# start of Record excerpts

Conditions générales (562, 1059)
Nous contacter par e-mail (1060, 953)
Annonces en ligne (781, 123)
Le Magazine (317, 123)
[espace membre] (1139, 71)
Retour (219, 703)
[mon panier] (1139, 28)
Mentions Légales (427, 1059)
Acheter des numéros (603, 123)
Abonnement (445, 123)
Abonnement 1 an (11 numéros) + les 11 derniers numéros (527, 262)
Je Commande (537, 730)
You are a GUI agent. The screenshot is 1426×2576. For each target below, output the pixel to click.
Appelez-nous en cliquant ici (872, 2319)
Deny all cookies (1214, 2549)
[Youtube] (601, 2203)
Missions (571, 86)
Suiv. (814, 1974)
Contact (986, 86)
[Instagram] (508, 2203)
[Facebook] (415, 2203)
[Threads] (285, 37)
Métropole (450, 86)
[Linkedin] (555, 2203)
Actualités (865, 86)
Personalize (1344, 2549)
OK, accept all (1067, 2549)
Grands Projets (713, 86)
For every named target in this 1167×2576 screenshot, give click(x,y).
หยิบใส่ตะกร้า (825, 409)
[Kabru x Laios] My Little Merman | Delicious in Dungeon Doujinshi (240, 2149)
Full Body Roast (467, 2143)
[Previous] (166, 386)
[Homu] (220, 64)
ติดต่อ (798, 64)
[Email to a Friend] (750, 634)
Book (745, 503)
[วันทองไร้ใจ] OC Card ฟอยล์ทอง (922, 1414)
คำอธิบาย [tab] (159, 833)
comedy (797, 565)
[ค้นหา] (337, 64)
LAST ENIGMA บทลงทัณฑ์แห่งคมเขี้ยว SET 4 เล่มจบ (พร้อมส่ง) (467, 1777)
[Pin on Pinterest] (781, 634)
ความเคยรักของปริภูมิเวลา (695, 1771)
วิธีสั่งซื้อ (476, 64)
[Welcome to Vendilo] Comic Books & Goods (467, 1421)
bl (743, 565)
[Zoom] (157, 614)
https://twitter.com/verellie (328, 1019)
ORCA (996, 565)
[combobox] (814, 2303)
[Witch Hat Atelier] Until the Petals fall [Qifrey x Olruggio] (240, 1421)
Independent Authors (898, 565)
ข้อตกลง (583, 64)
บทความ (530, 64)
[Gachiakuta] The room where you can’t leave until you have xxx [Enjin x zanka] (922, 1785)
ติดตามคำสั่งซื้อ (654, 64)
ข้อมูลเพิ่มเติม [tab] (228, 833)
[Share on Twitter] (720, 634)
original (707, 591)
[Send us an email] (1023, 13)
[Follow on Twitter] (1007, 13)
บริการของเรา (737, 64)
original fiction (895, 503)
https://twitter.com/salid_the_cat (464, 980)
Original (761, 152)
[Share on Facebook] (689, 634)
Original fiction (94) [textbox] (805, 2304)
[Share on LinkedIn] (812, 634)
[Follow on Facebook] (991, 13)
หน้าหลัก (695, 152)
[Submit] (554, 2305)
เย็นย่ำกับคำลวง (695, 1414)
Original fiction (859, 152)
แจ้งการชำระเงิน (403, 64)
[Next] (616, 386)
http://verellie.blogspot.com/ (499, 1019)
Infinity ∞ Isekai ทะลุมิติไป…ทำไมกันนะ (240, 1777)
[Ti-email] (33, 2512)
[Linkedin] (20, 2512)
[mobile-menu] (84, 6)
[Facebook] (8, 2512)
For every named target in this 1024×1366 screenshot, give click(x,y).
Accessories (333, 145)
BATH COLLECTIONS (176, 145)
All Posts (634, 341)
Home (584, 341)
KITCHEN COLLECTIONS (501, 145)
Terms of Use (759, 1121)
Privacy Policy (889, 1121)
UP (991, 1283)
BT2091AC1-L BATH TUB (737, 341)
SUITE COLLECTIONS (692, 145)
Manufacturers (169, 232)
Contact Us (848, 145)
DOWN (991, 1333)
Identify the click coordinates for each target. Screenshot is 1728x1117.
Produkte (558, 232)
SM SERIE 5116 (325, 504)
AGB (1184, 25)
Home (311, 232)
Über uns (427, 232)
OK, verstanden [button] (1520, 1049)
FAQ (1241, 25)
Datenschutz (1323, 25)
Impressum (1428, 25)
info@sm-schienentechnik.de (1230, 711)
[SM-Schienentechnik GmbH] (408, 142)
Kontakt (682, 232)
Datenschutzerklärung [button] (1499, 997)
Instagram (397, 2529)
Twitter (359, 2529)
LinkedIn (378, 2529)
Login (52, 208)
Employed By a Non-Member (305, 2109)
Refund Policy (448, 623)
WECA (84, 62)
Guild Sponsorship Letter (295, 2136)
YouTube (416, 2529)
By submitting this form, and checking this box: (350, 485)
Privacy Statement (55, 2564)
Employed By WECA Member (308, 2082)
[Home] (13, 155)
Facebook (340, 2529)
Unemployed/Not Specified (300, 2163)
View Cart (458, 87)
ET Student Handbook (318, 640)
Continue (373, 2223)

# end of Record excerpts

• _Required task_
Put everything from the line containing "[Send us an email] (1023, 13)" down to the line containing "[Facebook] (8, 2512)" into a Markdown table with the columns n and Line, numbering each row and leaving out blank lines.

• _Completed exercise_
| n | Line |
|---|---|
| 1 | [Send us an email] (1023, 13) |
| 2 | [Follow on Twitter] (1007, 13) |
| 3 | บริการของเรา (737, 64) |
| 4 | original fiction (895, 503) |
| 5 | https://twitter.com/salid_the_cat (464, 980) |
| 6 | Original (761, 152) |
| 7 | [Share on Facebook] (689, 634) |
| 8 | Original fiction (94) [textbox] (805, 2304) |
| 9 | [Share on LinkedIn] (812, 634) |
| 10 | [Follow on Facebook] (991, 13) |
| 11 | หน้าหลัก (695, 152) |
| 12 | [Submit] (554, 2305) |
| 13 | เย็นย่ำกับคำลวง (695, 1414) |
| 14 | Original fiction (859, 152) |
| 15 | แจ้งการชำระเงิน (403, 64) |
| 16 | [Next] (616, 386) |
| 17 | http://verellie.blogspot.com/ (499, 1019) |
| 18 | Infinity ∞ Isekai ทะลุมิติไป…ทำไมกันนะ (240, 1777) |
| 19 | [Ti-email] (33, 2512) |
| 20 | [Linkedin] (20, 2512) |
| 21 | [mobile-menu] (84, 6) |
| 22 | [Facebook] (8, 2512) |